Der Doppelgänger

"Der Doppelgänger" is one of the six songs from Franz Schubert's Schwanengesang that sets words by Heinrich Heine for piano and tenor voice. It was written in 1828, the year of Schubert's death.

Text

The title "Der Doppelgänger" is Schubert's; in Heine's Buch der Lieder the poem is untitled, making the ending a surprise.

Still ist die Nacht, es ruhen die Gassen,
In diesem Hause wohnte mein Schatz;
Sie hat schon längst die Stadt verlassen,
Doch steht noch das Haus auf demselben Platz.

Da steht auch ein Mensch und starrt in die Höhe,
Und ringt die Hände, vor Schmerzensgewalt;
Mir graust es, wenn ich sein Antlitz sehe -
Der Mond zeigt mir meine eigne Gestalt.

Du Doppelgänger! du bleicher Geselle!
Was äffst du nach mein Liebesleid,
Das mich gequält auf dieser Stelle,
So manche Nacht, in alter Zeit?

The night is quiet, the streets are calm,
In this house my beloved once lived:
She has long since left the town,
But the house still stands, here in the same place.

A man stands there also and looks to the sky,
And wrings his hands, overwhelmed by pain:
Upon seeing his face, I am terrified--
The moon shows me my own form!

O you Doppelgänger! you pale comrade!
Why do you ape the pain of my love
Which tormented me upon this spot
So many a night, so long ago?

Context

Heine's Buch der Lieder is divided into five sections; all the poems set in Schwanengesang are from the third, Die Heimkehr ("The homecoming").
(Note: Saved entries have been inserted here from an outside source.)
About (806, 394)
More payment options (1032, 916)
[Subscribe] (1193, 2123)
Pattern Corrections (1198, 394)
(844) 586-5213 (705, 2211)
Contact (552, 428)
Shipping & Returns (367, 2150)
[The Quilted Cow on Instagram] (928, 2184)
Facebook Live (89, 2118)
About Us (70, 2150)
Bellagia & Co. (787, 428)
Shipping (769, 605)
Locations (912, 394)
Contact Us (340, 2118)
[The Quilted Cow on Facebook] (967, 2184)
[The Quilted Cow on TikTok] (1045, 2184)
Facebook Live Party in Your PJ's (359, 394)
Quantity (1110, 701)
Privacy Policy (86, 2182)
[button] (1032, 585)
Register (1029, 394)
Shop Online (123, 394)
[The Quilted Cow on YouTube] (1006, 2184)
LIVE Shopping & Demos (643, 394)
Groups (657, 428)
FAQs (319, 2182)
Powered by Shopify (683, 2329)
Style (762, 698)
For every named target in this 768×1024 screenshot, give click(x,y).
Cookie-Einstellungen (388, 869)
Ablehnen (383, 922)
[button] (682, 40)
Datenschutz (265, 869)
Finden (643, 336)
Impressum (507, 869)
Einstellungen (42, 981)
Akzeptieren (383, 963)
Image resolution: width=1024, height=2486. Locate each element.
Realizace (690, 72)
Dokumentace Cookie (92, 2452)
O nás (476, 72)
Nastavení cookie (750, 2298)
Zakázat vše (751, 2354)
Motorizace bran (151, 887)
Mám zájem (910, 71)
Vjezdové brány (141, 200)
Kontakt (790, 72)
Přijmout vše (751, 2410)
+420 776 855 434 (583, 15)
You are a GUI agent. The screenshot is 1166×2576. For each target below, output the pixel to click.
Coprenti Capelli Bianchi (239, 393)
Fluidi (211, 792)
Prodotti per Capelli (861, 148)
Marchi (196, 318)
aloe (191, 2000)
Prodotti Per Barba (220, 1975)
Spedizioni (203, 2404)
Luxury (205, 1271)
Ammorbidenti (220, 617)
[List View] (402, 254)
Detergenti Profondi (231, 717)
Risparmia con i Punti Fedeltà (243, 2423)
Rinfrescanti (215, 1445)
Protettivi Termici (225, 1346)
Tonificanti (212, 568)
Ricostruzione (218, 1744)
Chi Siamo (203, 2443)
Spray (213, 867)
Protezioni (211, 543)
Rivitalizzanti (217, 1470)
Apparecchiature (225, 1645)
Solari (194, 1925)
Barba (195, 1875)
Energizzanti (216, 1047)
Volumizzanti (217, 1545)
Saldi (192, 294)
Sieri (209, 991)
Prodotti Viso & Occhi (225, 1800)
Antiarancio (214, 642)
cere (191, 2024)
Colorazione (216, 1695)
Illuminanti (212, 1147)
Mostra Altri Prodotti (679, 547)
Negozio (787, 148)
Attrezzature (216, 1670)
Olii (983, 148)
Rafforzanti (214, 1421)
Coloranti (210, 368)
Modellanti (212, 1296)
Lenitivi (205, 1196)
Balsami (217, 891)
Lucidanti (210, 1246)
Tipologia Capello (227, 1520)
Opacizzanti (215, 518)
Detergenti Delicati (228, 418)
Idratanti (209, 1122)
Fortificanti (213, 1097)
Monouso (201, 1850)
In Schwanengesang, this song stands at the end of the Heine songs, although Heine's order is different and it has been argued that the sequence works better dramatically when the songs are performed in their order of appearance in the Buch der Lieder.

Music

Der Doppelgänger is through-composed; each stanza's setting is different. But not altogether different: the song is a kind of passacaglia on the theme of the first four bars of the piano part; this simple harmonic progression, with the piano part consisting almost entirely of block chords, dominates the song and does much to give it its feeling of inexorability, and its brief abandonment (displaced by a succession of increasingly dissonant chords) at the climax of the song signals the frantic horror of the poet.

The song is 63 bars long, and in a typical performance lasts between 4 and 5 minutes. It is in the key of B minor, the same as Schubert's Unfinished symphony.